R/12_annotate_metabolites_mass_dataset.R
annotate_metabolites_mass_dataset.Rd
This function performs metabolite annotation for a `mass_dataset` object based on MS1 and MS2 data. It matches the mass-to-charge ratio (m/z), retention time (RT), and MS2 spectra with a reference database to identify potential metabolites.
annotate_metabolites_mass_dataset(
object,
ms1.match.ppm = 25,
ms2.match.ppm = 30,
mz.ppm.thr = 400,
ms2.match.tol = 0.5,
fraction.weight = 0.3,
dp.forward.weight = 0.6,
dp.reverse.weight = 0.1,
remove_fragment_intensity_cutoff = 0,
rt.match.tol = 30,
polarity = c("positive", "negative"),
ce = "all",
column = c("rp", "hilic"),
ms1.match.weight = 0.25,
rt.match.weight = 0.25,
ms2.match.weight = 0.5,
total.score.tol = 0.5,
candidate.num = 3,
database,
threads = 3
)
A `mass_dataset` object that contains MS1 and MS2 data.

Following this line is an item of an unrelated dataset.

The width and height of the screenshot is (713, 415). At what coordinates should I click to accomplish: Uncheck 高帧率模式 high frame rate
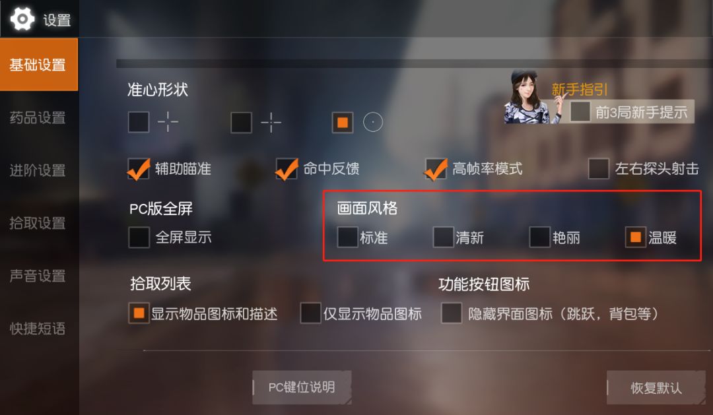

A numeric value specifying the mass accuracy threshold for MS1 matching in parts per million (ppm). Defaults to `25`.
A numeric value specifying the mass accuracy threshold for MS2 (Fragment ion) matching in ppm. Defaults to `30`.
A numeric value specifying the m/z threshold in ppm for matching MS1 and MS2. Defaults to `400`.
A numeric value specifying the tolerance for MS2 fragment ion matching. Defaults to `0.5`.
A numeric value specifying the weight for the MS2 fragmentation score. Defaults to `0.3`.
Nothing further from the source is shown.